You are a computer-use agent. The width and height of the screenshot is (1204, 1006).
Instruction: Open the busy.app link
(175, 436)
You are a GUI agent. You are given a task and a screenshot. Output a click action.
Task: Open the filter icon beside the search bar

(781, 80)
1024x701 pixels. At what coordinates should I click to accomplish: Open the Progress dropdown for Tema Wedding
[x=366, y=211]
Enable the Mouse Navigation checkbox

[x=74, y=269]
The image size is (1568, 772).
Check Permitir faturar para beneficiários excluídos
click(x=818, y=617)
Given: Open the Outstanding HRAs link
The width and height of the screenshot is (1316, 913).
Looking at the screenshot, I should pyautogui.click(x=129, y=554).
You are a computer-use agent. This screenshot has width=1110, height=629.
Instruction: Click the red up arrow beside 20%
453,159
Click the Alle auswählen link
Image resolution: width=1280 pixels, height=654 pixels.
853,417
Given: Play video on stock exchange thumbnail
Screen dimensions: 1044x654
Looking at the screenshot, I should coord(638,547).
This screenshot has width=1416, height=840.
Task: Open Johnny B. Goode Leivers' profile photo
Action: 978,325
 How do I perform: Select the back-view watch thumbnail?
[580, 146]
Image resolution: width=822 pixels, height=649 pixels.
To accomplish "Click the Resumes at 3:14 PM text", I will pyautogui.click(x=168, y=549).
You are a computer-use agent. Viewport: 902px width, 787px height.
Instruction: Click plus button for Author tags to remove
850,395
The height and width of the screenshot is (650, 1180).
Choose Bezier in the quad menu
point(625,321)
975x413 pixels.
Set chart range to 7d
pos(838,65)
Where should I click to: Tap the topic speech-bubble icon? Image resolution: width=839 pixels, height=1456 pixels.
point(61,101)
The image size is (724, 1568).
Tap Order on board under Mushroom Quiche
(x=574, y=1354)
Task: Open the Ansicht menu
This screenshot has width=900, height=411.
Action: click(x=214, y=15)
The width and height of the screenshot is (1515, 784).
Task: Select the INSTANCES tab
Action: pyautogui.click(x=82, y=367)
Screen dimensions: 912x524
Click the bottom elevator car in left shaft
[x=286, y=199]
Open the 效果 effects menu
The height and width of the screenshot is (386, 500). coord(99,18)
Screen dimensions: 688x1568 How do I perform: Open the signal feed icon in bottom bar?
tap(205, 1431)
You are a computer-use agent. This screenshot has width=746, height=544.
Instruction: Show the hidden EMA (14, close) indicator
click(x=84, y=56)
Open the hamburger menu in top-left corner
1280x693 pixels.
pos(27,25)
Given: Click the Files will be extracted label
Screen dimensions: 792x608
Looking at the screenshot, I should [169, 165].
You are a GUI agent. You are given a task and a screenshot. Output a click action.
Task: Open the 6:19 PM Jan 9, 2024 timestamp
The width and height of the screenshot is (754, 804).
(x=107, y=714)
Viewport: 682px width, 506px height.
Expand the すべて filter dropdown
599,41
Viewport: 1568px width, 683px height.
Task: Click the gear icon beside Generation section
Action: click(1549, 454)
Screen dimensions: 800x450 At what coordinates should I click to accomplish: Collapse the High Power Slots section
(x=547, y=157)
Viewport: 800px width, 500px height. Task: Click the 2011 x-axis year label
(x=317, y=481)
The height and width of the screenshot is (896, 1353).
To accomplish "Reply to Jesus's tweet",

WORK REQUEST -> Please copy the lines in the records above between the one holding "The width and height of the screenshot is (1316, 913)." and the one holding "Click the Alle auswählen link", inclusive, exactly and with no other line.

RESULT ->
The width and height of the screenshot is (1316, 913).
Looking at the screenshot, I should pyautogui.click(x=129, y=554).
You are a computer-use agent. This screenshot has width=1110, height=629.
Instruction: Click the red up arrow beside 20%
453,159
Click the Alle auswählen link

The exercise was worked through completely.